Nurse Ivy Ellis

This is a tribute to Nurse Ivy Ellis, Midwife.

A star in my home town of Littleborough.

    I recently wrote..... ‘Ivy Ellis was little short of a heroine to many local families. Roughly twenty years before the NHS was formed, she would have battled all weather to help expectant Mums, sometimes arriving on horse and cart. With little more than a few towels, warm water and a fire in the grate, many local folk made their entrance. Through one of her relatives we had access to her photograph album. Photos of some fifty babies over twenty years are displayed during this heritage celebration. Many of the names are familiar and some of the tots of yesteryear will be the forebears of today's generation.’

    Below is a piece written (I believe) by her niece. It’s a fascinating snapshot of Littleborough’s history. The words in italics are my additions for clarification.

    (Littleborough is a small town in East Lancashire in the foothills of the Pennines.)

    Ivy Ellis

    Littleborough Midwife

    Ivy qualified as a midwife in August 1929.

    She was a popular person and well known in Littleborough. Everyone she met on the street would stop for a chat. She knew many people who had been brought up in Littleborough, parents, grandparents and children.

    Ivy was the youngest of four, she had three brothers. She was brought up on Church Street (the main road through the town) and she continued to live there with her sister-in-law till her death in March 1980.

    She was educated at Littleborough Central School and would have been one of the first educated at the premises on Sale Street. Working life after school is a little sketchy but for a period of time, prior to qualifying as a midwife she worked shifts at Rakewood Mill, either six till two or two till ten. She’d walk to work up Hollingworth Road and (alongside Hollingworth Lake) on Rakewood Road.

    During World War 1 her boyfriend, with whom she was very close, died in combat at the end of the war. It was a serious blow and broke her heart. She was never to marry.

    A change was needed and she became ‘nanny’ for a family away from Littleborough. This was to change her role in life.

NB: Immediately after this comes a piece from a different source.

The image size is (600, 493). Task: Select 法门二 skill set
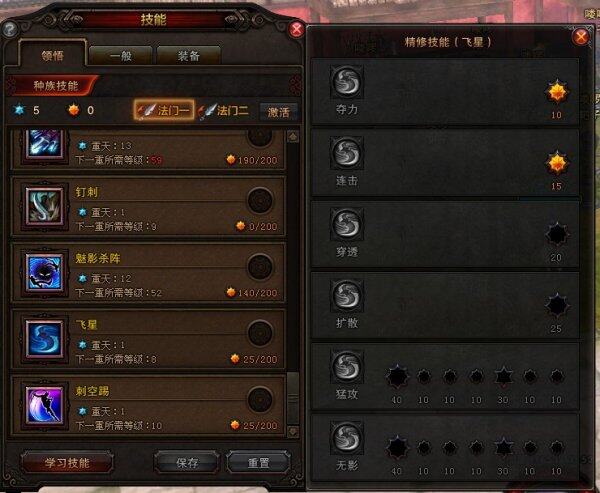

    In the mid 1920s she decided to train as a midwife and qualified in 1929. During her training she met up with two other prospective midwives and they became close friends for the rest of their lives. Rhoda Wood joined Ivy working in Littleborough and Newhey (a neighbouring town). Marjorie Booth went out to Northern Rhodesia as a midwife and missionary. I was ‘fortunate’ to be delivered by all three midwives on 14th July 1947 and as such was able to call them all auntie.

    During her time as midwife she rarely refused a request from a distraught husband as to the well-being of his wife. She would travel on the back of a tractor or the back of a bike holding on tightly to her instruments. Before telephones could be installed expectant fathers could be found banging rapidly on Ivy’s front door, even on Christmas Day. At some point she bought a car, an Austin 7, with the letters ‘BED’ (Babies Express Deliveries). The car was her pride and joy and kept going until she retired in 1960.

    During the summer of 1954 during the school holidays I was able to be with her on her rounds when she was checking up on a mums and her babies (not on deliveries I hasten to add). A very clear recollection was at a cottage in Milnrow (a nearby town). Mum was upstairs with the baby and Dad was in the kitchen boiling water waiting for the call to take it up. Everyone did as they were told, including me. My good behaviour paid off as I was allowed to weigh the baby in the net attached to the scales.

    Families were very generous and would often give Ivy a thank you in the form of food. Farming families in particular. During the war she would arrive home with meat or eggs. Quite often these homes were the most difficult to access.

    In 1950 Ivy bought a caravan at Morecambe to get away for a break on her days off. It was convenient because the Ribble bus had a stop at the top of Church Street. (In Littleborough).

    Ivy never lost her touch and in 1973, 1976 and 1979 she was on hand to give advice after the birth of her great grandnieces and nephews.

    She has been missed by many and local people in Littleborough will have memories of their own passed down of their family’s interaction with Nurse Ellis.

    When she passed away there was a photograph album full of pictures of the babies she had delivered. It was sent to me as a thank you. The album is now with Littleborough Historical Society who also have a collection of artefacts relating to Nurse Ivy Ellis, Midwife.